((
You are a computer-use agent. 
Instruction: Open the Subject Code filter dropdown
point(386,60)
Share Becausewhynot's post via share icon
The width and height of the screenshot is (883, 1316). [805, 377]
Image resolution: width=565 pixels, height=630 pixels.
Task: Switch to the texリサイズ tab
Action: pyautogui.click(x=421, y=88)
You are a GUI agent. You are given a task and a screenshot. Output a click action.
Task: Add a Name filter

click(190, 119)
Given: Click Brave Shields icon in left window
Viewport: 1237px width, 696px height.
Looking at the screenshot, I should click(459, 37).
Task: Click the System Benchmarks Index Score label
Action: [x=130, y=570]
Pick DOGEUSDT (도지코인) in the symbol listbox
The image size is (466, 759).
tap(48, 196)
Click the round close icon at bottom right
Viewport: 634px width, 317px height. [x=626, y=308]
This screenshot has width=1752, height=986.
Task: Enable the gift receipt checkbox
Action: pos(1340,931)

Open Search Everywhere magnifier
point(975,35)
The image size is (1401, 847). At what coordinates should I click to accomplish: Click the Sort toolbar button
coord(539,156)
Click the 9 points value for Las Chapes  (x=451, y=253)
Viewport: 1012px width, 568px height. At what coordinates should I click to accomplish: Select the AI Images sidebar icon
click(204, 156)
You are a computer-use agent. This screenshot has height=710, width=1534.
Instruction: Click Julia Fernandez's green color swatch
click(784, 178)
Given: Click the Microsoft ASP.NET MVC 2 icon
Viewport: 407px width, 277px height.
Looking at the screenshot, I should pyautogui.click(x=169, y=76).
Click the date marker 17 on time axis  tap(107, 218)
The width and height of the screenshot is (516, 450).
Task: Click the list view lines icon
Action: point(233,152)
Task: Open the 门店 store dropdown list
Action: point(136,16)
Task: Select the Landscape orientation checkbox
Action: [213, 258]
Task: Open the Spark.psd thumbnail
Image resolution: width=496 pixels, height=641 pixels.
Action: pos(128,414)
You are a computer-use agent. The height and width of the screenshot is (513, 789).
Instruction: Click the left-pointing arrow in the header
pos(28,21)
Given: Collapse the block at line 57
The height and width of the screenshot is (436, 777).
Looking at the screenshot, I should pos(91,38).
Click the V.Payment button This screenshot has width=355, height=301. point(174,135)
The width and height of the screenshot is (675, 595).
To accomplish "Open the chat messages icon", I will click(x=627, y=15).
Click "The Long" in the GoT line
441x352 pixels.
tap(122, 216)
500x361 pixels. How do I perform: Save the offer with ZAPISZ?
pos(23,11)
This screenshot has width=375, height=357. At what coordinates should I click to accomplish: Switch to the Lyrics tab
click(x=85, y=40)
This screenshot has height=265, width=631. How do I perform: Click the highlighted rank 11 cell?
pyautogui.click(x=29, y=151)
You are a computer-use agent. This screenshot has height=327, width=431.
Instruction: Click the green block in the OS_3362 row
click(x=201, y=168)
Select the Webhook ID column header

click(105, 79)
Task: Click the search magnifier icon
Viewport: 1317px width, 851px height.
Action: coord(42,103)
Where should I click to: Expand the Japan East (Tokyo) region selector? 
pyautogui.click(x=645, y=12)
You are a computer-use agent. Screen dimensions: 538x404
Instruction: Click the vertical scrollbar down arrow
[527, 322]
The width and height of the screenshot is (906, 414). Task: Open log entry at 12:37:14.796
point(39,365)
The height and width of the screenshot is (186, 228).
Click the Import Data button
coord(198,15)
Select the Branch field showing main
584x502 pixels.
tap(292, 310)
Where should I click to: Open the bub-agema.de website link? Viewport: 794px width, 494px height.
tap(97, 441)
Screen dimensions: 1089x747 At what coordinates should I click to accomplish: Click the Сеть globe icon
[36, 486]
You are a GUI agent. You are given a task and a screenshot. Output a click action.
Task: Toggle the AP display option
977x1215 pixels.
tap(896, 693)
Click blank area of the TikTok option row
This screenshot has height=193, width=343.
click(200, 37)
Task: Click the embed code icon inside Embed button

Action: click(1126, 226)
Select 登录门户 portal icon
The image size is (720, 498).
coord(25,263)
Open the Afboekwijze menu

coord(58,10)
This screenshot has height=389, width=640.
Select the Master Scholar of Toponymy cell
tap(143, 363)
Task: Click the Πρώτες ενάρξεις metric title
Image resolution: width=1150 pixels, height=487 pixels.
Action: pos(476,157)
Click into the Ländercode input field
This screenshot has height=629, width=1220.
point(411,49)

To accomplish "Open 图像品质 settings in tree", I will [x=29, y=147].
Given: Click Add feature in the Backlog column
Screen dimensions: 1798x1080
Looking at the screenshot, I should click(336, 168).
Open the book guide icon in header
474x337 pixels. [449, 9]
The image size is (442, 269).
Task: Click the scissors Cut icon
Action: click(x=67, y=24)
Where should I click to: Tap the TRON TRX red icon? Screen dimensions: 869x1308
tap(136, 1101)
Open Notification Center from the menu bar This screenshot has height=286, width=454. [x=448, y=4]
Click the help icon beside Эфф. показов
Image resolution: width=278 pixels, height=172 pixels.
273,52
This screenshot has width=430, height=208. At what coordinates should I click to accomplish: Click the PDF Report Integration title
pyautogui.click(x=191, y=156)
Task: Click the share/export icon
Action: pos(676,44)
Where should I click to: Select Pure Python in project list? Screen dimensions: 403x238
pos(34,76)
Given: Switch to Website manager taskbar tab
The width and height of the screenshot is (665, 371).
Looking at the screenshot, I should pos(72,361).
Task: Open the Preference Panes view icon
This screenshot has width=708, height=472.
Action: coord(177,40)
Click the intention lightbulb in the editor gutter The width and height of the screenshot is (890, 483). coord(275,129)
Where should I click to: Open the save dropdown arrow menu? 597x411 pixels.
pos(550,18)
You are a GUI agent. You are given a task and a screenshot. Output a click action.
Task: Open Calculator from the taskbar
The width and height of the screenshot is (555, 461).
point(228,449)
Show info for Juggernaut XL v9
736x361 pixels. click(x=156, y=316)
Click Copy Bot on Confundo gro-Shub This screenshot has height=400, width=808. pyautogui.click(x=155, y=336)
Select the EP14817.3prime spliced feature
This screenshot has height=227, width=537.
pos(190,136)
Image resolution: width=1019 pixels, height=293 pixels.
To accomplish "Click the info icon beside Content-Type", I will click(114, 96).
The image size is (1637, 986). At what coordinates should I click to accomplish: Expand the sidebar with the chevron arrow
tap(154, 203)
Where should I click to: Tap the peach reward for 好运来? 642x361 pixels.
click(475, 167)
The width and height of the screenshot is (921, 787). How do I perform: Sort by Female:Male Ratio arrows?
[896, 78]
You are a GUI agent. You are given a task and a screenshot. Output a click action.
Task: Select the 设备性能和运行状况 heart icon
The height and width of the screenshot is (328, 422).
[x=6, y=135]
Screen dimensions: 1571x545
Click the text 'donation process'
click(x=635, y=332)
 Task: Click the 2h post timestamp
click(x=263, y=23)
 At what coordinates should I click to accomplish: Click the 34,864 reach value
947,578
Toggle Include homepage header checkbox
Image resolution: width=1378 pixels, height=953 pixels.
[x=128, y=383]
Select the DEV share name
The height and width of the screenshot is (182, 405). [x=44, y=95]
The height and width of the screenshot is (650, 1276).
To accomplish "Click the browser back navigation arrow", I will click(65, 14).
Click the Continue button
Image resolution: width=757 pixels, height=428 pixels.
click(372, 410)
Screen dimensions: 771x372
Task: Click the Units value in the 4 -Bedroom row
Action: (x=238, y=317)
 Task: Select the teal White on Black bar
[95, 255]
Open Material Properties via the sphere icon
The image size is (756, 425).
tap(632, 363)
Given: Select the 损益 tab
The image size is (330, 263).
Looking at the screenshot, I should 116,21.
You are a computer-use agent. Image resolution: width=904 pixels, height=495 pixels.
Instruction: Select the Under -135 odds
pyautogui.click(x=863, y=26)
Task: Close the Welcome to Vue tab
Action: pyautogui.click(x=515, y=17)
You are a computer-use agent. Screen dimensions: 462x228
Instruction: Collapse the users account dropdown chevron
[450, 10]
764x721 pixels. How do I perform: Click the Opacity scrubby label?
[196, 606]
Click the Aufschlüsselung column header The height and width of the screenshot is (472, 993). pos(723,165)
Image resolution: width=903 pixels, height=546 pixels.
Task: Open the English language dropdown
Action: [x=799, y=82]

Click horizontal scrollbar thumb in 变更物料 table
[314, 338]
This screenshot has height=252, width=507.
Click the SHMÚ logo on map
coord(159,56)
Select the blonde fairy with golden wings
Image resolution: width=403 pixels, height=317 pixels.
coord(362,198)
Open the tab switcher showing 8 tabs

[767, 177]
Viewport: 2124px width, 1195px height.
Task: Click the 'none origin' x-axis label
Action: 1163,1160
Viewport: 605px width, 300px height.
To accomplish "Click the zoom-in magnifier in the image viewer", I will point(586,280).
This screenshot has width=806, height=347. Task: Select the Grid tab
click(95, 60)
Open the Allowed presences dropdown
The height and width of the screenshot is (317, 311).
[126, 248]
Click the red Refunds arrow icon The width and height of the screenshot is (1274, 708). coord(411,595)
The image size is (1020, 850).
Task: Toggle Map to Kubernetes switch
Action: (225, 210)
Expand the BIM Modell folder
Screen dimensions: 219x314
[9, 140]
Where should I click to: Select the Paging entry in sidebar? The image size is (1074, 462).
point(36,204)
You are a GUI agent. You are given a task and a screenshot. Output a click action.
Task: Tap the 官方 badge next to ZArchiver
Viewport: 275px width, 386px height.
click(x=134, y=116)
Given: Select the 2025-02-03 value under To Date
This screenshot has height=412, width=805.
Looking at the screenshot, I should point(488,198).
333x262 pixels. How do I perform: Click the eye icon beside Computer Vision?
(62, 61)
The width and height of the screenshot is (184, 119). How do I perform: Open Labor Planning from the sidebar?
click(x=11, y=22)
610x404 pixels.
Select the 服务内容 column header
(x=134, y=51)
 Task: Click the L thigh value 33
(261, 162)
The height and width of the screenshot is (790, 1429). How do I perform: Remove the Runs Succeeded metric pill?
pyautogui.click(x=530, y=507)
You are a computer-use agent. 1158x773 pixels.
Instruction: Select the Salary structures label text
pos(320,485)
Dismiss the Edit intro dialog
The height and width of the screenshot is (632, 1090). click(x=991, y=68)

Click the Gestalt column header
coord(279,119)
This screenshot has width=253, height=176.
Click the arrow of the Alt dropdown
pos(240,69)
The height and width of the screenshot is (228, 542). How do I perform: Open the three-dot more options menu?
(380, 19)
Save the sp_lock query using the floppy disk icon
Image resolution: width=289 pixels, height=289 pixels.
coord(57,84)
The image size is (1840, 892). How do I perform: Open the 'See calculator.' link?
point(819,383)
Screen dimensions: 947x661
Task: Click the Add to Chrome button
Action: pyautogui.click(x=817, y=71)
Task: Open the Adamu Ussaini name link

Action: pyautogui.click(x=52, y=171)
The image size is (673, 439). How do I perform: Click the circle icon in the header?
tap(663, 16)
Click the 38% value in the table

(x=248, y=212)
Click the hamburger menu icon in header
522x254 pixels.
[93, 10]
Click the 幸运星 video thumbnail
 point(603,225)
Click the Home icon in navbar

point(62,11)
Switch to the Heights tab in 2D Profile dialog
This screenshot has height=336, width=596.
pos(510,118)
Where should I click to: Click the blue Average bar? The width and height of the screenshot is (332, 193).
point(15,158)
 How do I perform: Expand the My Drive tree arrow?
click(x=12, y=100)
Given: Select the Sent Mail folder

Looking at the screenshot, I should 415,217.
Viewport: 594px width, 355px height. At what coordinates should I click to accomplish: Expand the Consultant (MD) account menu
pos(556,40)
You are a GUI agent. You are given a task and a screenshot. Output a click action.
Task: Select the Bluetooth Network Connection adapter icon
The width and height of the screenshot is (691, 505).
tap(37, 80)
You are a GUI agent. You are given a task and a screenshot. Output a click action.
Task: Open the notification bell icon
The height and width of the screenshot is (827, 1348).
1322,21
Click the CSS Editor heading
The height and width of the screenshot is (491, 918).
))
◆ **Aim**
Return each line in the rows above that contains the string "scrollbar", copied in full. Matching is case-sensitive.

◆ **Solution below**
Instruction: Click the vertical scrollbar down arrow
Click horizontal scrollbar thumb in 变更物料 table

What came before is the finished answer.